Red Hat Bugzilla – Bug 1471472
fedora should maintain openssl 1.0
Last modified: 2017-08-09 11:58:27 EDT
Created attachment 1299264 [details]
actual result, gsissh log with f26 build
Description of problem:
globus ssh is not working in current openssl1.1.
Version-Release number of selected component (if applicable):
Steps to Reproduce:
1. install globus toolkit for fedora 26
3. gsissh to server
the log file is added as gsissh_from_f26
the log file is added as gsissh_from_f25
I am lucky that the globus maintainer is my colleague, so I mailed him personally.
He told me the reason:
"The issue here is that Fedora 26 uses openssl 1.1. The original message
integrity checking (MIC) algorithm used in GSI could not be ported to
openssl 1.1 since it was using information that is now hidden inside
opaque data structures in the new openssl. As part of the porting of
the Globus Toolkit to openssl 1.1, a new MIC algorithm was written
(MICv2) by the Globus Toolkit developers. If you are compiling Globus
against openssl 1.1, only the new MIC is available. When compiling
against openssl 1.0 both are available, and when compiling against the
old openssl 0.9.8 only the old MIC is available.
In the log the server identifies itself as "GSI_GSSAPI_20160606". This
version only supports the old MIC. Support for the new MIC was added in
the version labelled "GSI_GSSAPI_20161122".
So for a client running on Fedora 26, which has openssl 1.1 and
therefore does not support the old MIC, to be able to connect to a
server, the server must run GSI_GSSAPI_20161122 or later, which the
server you are trying to connect to does not do.
I hope you will be able to contact the administrators of the server and
ask them to update the server to a newer version.
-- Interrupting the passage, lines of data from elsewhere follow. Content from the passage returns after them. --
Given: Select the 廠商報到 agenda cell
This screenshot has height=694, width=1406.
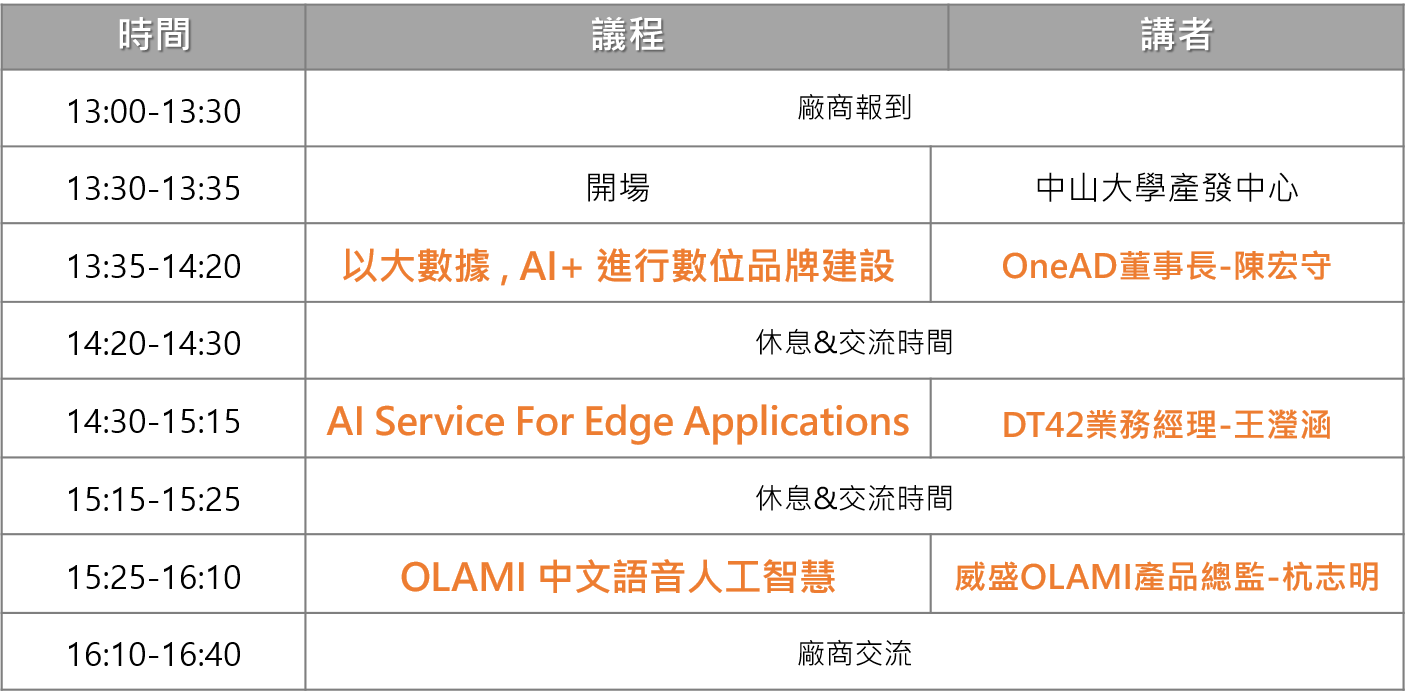Looking at the screenshot, I should click(x=854, y=109).

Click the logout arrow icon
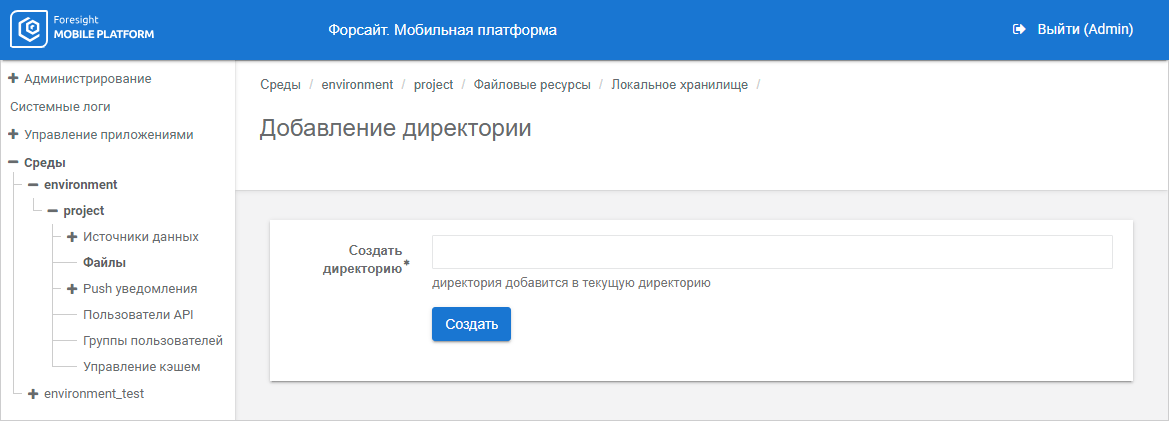pyautogui.click(x=1019, y=30)
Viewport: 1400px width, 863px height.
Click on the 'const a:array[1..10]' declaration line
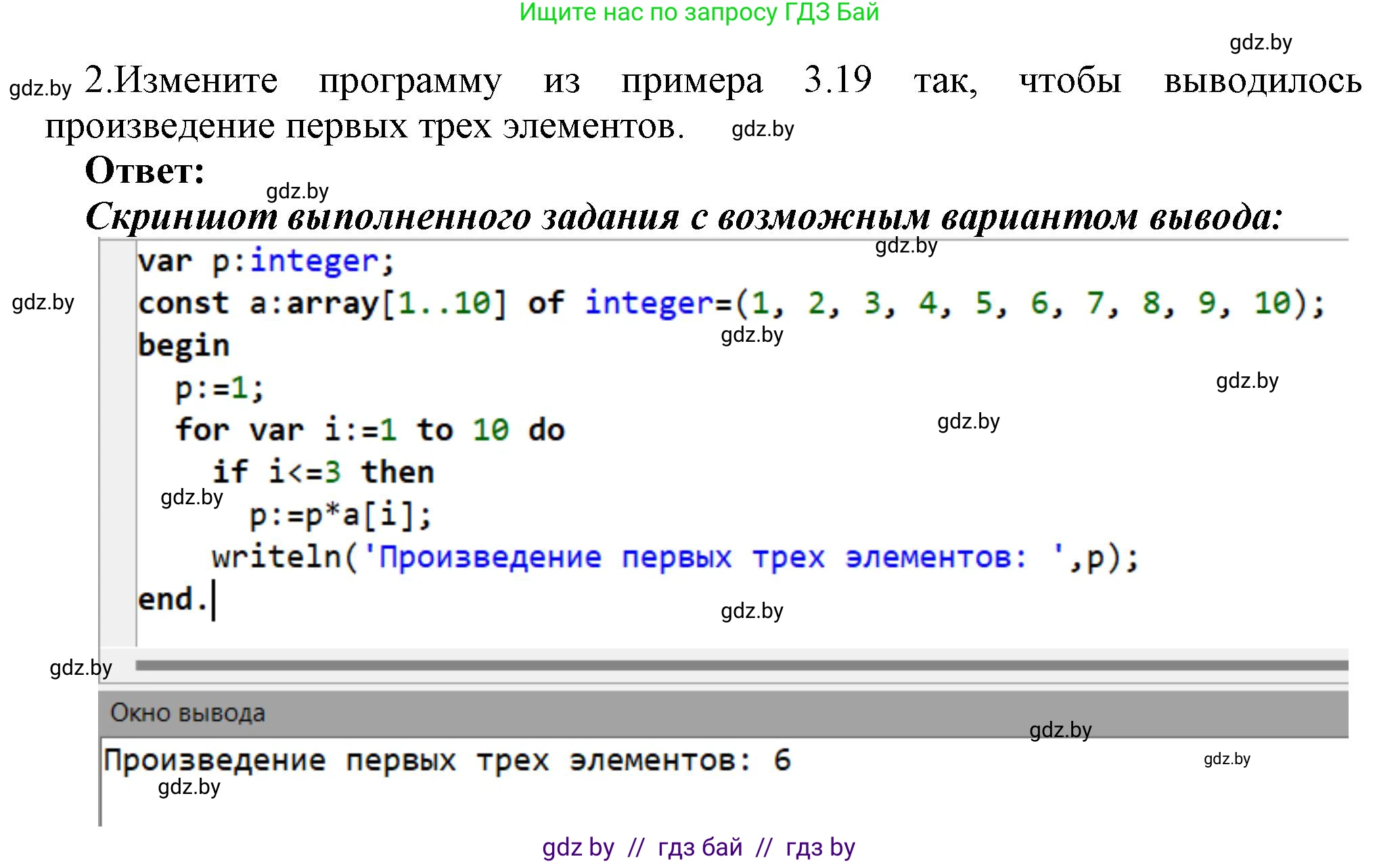pos(322,303)
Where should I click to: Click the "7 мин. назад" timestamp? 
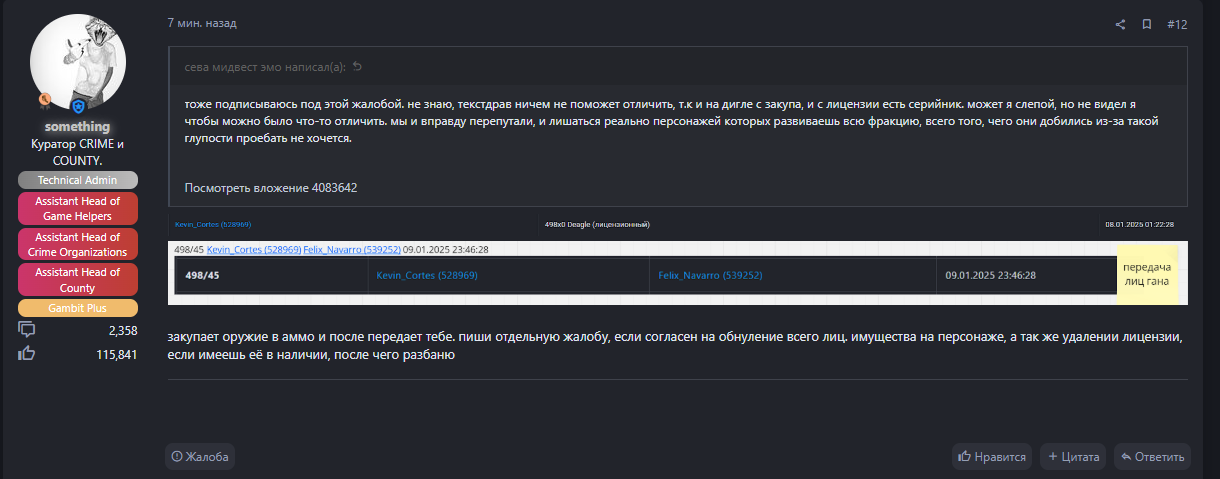tap(202, 23)
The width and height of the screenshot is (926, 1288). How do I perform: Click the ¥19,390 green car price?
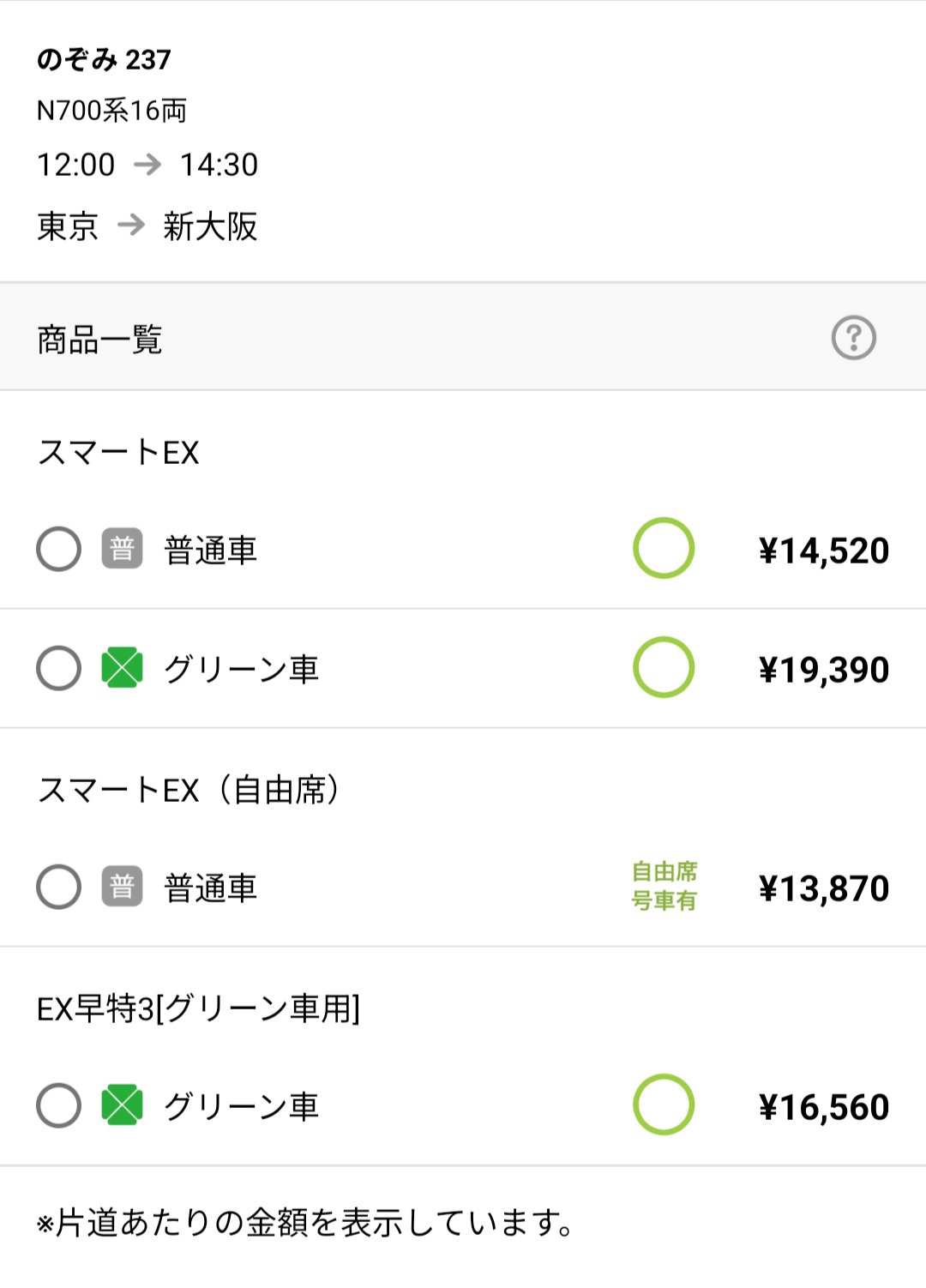coord(823,670)
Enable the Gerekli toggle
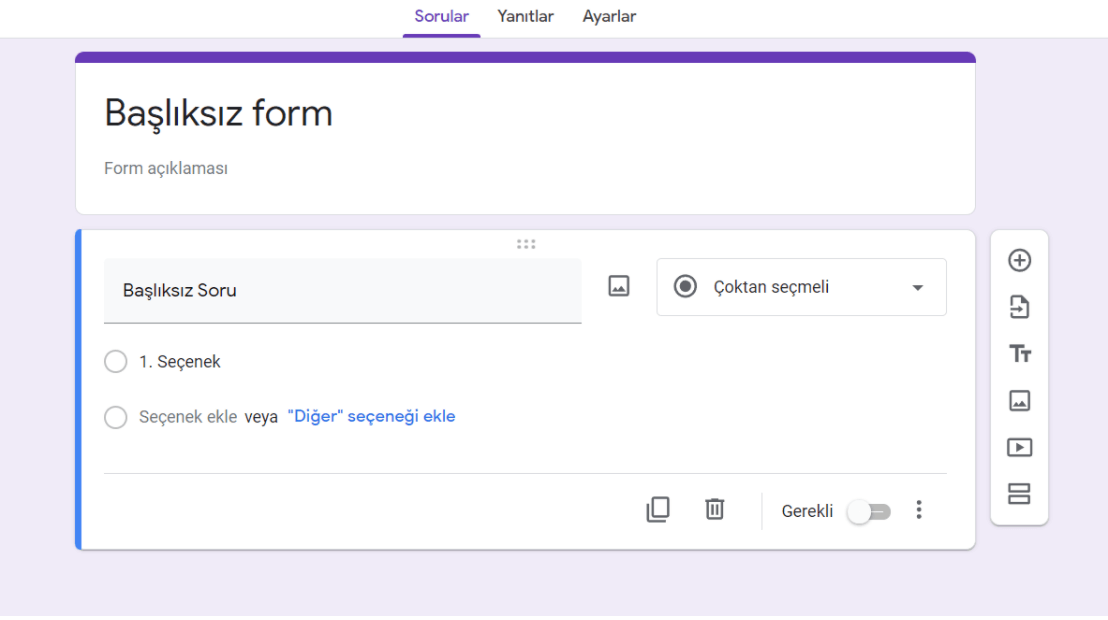Image resolution: width=1108 pixels, height=620 pixels. 868,511
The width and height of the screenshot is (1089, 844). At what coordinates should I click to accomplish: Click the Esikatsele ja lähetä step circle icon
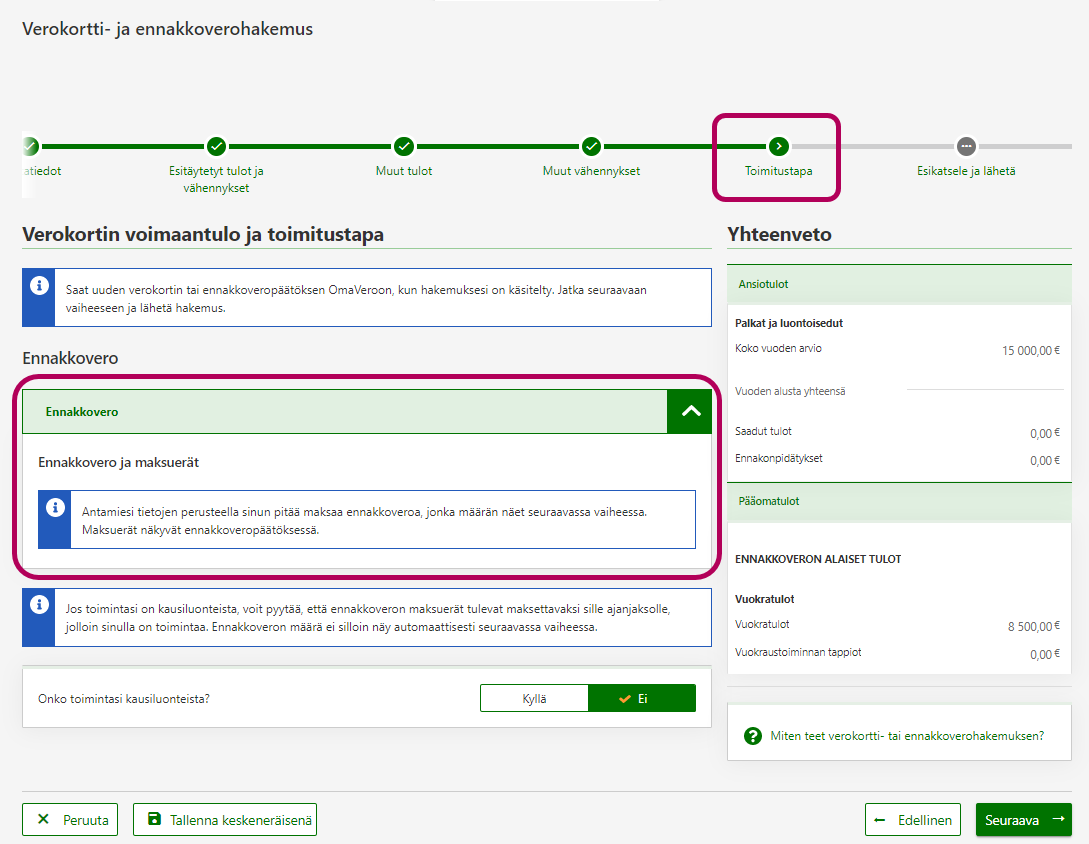[x=966, y=146]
The server needs to have openssl 1.0 or later and a Globus Toolkit
version from around November 2016 or later to support the new MIC. I
hope it is not running something really old like RHEL 5, which was
using openssl 0.9.8."
Now, I mailed this to europe wide supercomputer facility(http://www.prace-ri.eu/prace-in-a-few-words/), and from support, I realize that, the upgradation will take time:
> the Globus Toolkit stack was upgraded to the latest stable release on
> Salomon yesterday (Wednesday May 18th).
> You can try now if your latest version of GT on Fedora with MICv2
> works against it.
> Salomon uses OpenSSL version openssl-1.0.1e-42.el6_7.4 (coming
> directly from RHEL 6.7) and GT is compiled against it.
I'm afraid that we'll have to keep you using the downgraded Globus Toolkit on your system.
Seems, that the situation will eventually change after we upgrade to RHEL 7, but we'll have to check it then.
Currently we don't plan to upgrade Salomon to RHEL 7.x sooner then next year.
It mainly depends on the support matrix of our SW/driver stack (we have a combination of the vendors mgmt. system, IB OFED, Intel Phi's MPSS and Lustre).
It is understandable from both Mattias and prace maintainers point. Currently I am living with globus from f25, but it wont be avalable after f27. So, I propose to maintain openssl 1.0 as well.
Created attachment 1299266 [details]
gsissh log from f25 build
gsi-openssh-7.5p1-2.fc26 has been submitted as an update to Fedora 26. https://bodhi.fedoraproject.org/updates/FEDORA-2017-7c4eceda05
gsi-openssh-7.5p1-2.fc26 has been pushed to the Fedora 26 testing repository. If problems still persist, please make note of it in this bug report.
See https://fedoraproject.org/wiki/QA:Updates_Testing for
instructions on how to install test updates.
You can provide feedback for this update here: https://bodhi.fedoraproject.org/updates/FEDORA-2017-7c4eceda05
gsi-openssh-7.5p1-2.fc26 has been pushed to the Fedora 26 stable repository. If problems still persist, please make note of it in this bug report.